[Collected data]
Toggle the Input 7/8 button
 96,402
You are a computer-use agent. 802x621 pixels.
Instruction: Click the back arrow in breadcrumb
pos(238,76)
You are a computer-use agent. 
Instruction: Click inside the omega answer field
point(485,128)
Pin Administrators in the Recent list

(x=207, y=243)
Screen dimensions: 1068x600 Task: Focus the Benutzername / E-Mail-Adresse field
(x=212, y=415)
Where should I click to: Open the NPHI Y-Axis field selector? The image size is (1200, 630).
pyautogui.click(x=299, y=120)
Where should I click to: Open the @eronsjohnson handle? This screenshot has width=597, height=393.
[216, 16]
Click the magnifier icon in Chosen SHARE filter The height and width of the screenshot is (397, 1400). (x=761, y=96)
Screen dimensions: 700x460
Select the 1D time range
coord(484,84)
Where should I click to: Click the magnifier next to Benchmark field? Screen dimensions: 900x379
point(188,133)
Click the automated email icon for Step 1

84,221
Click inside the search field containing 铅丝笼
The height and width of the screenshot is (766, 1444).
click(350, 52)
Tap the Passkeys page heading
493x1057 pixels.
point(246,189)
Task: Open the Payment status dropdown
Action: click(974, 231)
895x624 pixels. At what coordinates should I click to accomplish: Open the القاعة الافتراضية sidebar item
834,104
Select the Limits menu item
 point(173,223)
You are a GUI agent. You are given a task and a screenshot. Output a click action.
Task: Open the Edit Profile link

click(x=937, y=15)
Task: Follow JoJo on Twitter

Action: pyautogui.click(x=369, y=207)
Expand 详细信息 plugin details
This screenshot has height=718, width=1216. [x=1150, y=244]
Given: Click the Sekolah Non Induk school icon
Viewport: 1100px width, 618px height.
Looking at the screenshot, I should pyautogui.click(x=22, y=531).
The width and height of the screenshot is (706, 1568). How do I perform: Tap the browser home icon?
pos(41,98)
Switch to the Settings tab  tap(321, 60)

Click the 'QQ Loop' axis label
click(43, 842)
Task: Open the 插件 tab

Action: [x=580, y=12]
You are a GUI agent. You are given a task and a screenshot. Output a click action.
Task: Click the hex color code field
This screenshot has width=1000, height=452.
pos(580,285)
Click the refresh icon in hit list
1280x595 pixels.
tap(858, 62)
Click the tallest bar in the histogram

## Directions for this task
Repeat the entries exactly, all of them.

## Reply to the task
Toggle the Input 7/8 button
 96,402
You are a computer-use agent. 802x621 pixels.
Instruction: Click the back arrow in breadcrumb
pos(238,76)
You are a computer-use agent. 
Instruction: Click inside the omega answer field
point(485,128)
Pin Administrators in the Recent list

(x=207, y=243)
Screen dimensions: 1068x600 Task: Focus the Benutzername / E-Mail-Adresse field
(x=212, y=415)
Where should I click to: Open the NPHI Y-Axis field selector? The image size is (1200, 630).
pyautogui.click(x=299, y=120)
Where should I click to: Open the @eronsjohnson handle? This screenshot has width=597, height=393.
[216, 16]
Click the magnifier icon in Chosen SHARE filter The height and width of the screenshot is (397, 1400). (x=761, y=96)
Screen dimensions: 700x460
Select the 1D time range
coord(484,84)
Where should I click to: Click the magnifier next to Benchmark field? Screen dimensions: 900x379
point(188,133)
Click the automated email icon for Step 1

84,221
Click inside the search field containing 铅丝笼
The height and width of the screenshot is (766, 1444).
click(350, 52)
Tap the Passkeys page heading
493x1057 pixels.
point(246,189)
Task: Open the Payment status dropdown
Action: click(974, 231)
895x624 pixels. At what coordinates should I click to accomplish: Open the القاعة الافتراضية sidebar item
834,104
Select the Limits menu item
 point(173,223)
You are a GUI agent. You are given a task and a screenshot. Output a click action.
Task: Open the Edit Profile link

click(x=937, y=15)
Task: Follow JoJo on Twitter

Action: pyautogui.click(x=369, y=207)
Expand 详细信息 plugin details
This screenshot has height=718, width=1216. [x=1150, y=244]
Given: Click the Sekolah Non Induk school icon
Viewport: 1100px width, 618px height.
Looking at the screenshot, I should pyautogui.click(x=22, y=531).
The width and height of the screenshot is (706, 1568). How do I perform: Tap the browser home icon?
pos(41,98)
Switch to the Settings tab  tap(321, 60)

Click the 'QQ Loop' axis label
click(43, 842)
Task: Open the 插件 tab

Action: [x=580, y=12]
You are a GUI agent. You are given a task and a screenshot. Output a click action.
Task: Click the hex color code field
This screenshot has width=1000, height=452.
pos(580,285)
Click the refresh icon in hit list
1280x595 pixels.
tap(858, 62)
Click the tallest bar in the histogram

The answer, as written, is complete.